Tangeni Amupadhi
Sello Masinyane has been unable to sleep peacefully since July 8. Horrific images keep flashing in his mind; images similar to what happened to James Byrd Jr – a black man killed by Ku Klux Klan followers in Texas last month after being tied to a truck, dragged for kilometres and dismembered.
But Masinyane’s story is set in Parys in the Free State and he has lived to tell it. His day began routinely – he was one of two Eskom workers travelling to farms to check electricity lines.
At about 11am Masinyane and his assistant, Isaak Mogale, arrived at the farm Tweefonteine. An Eskom lock at the gate to the farm had been tampered with, but they dismissed it as children’s pranks. They cut the padlock, replaced it and entered the farm.
A car drove towards them at high speed and screeched to a halt next to their company vehicle. “Kaffirs, kaffirs, kaffirs … I’m going to kill you like dogs today,” Masinyane says the farmowner, Chris van Zyl, screamed at them. “Get out of the car.”
Van Zyl allegedly shot holes in three tyres of the car, which had an Eskom logo on the side, then removed the keys.
“I said: `Baas, please call the police if you don’t trust us; we are from Eskom,'” Masinyane recalls. “He replied: `I don’t talk to kaffirs.'”
He says Van Zyl refused to look at Eskom identification they showed him. He told Masinyane to lie face down on the ground while he dealt with Mogale.
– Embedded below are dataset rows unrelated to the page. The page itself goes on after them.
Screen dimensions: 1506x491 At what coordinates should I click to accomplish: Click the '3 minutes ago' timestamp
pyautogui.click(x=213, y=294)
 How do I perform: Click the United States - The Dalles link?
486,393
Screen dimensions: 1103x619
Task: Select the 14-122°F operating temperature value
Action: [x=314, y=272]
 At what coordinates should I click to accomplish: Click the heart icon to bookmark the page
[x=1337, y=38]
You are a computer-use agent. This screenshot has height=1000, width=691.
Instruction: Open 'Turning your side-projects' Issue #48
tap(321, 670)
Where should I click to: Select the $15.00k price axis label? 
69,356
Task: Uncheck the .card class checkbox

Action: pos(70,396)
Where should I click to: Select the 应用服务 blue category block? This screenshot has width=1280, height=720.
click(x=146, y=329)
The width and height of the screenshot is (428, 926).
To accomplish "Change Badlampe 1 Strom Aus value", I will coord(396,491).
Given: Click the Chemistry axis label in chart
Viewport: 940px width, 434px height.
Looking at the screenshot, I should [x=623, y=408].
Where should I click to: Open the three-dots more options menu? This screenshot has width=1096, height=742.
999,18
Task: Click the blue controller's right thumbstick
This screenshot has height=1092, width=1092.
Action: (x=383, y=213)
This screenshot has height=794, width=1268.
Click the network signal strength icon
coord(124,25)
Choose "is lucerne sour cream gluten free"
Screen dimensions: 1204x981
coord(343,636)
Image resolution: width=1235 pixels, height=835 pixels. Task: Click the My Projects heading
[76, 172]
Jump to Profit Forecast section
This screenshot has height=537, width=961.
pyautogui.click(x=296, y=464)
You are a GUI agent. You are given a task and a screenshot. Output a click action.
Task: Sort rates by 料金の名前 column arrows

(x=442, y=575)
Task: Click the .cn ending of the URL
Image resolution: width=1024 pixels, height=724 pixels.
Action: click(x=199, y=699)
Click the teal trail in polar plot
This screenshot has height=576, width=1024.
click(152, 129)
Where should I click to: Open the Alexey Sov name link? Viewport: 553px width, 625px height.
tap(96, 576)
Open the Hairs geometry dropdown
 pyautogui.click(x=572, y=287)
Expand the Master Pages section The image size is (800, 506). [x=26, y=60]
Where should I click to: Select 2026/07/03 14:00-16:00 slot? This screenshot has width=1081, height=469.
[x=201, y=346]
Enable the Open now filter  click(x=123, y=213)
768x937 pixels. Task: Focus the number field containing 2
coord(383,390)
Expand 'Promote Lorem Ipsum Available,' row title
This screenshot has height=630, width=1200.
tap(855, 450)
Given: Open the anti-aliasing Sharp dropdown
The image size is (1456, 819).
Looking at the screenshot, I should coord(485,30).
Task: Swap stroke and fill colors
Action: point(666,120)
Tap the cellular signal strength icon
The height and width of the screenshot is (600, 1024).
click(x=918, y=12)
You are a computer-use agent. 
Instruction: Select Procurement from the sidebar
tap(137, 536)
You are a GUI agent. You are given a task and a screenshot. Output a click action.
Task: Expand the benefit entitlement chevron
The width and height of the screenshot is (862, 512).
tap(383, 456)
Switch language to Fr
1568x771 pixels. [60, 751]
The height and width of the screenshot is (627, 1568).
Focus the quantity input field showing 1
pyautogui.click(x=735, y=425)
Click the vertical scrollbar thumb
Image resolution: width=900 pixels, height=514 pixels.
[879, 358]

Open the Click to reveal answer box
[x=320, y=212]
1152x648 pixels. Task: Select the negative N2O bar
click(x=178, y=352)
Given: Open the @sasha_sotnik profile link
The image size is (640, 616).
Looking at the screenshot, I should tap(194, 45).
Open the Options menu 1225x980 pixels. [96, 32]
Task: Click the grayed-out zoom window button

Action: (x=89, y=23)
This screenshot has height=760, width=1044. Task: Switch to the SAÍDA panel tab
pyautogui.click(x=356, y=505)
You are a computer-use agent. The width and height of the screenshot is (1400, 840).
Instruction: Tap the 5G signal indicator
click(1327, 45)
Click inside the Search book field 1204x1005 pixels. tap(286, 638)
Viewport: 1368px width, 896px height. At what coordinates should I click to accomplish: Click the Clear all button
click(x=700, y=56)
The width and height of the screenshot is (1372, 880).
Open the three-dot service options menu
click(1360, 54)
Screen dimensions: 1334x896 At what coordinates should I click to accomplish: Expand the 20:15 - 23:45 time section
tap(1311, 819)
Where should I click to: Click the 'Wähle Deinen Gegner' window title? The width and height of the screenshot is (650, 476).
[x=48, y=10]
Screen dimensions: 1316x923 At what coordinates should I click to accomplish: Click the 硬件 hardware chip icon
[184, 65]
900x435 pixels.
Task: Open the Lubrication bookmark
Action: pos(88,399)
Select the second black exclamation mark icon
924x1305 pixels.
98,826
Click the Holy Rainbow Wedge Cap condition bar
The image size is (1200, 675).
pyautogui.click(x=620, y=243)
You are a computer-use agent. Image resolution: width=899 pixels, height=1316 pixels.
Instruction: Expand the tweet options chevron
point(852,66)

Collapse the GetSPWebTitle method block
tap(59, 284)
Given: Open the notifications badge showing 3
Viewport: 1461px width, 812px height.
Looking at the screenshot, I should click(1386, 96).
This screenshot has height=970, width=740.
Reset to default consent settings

Masinyane says a shot rang out and Mogale fell to the ground. Not waiting to see what happened, Masinyane ran for his life. He claims he did not get far before Van Zyl drove up on a motorbike and knocked him over.
Masinyane claims Van Zyl then tied his hands together, tied him to the motorbike and dragged him for a few minutes.
Van Zyl then allegedly tied Masinyane and Mogale to an Eskom pole and told them to watch him shoot at the remaining undamaged tyre of their car. “This is what I’m going to do to you,” Van Zyl allegedly taunted them in the presence of his wife and son.
Five hours later another pair of Eskom employees arrived and pleaded with Van Zyl to let their colleagues go. He refused, calling them “kaffernaaiers”.
Superintendent Danie Truter, station commissioner of the Parys police, says when he arrived shortly afterwards with two detectives, Van Zyl refused to allow them onto his farm. He demanded that police officers attached to the local farmwatch arrive before he freed the two.
Masinyane says Van Zyl stopped a black policeman from untying them, ordering that it be done by a white officer.
He then left, leaving the four Eskom workers to change the punctured wheels of the car. He returned three hours later and let them leave – eight hours after Masinyane and Mogale had arrived at the farm.
Truter says the farmer claims he detained the men because they did not seek his permission to enter the farm despite an Eskom agreement that this would be done.
Masinyane and Mogale were taken to hospital where they were treated for their bruises and abrasions.
Van Zyl has laid charges of trespassing against the two men. Eskom, Masinyane and Mogale have reciprocated with charges of attempted murder, assault, malicious damage to property and crimen injuria.
Truter says Van Zyl has not been arrested because he is well known in the area.
When contacted by the Mail & Guardian this week, Van Zyl said the reporter should first learn Afrikaans, then make an appointment to hear his side of the story. He threatened to sue the M&G for libel.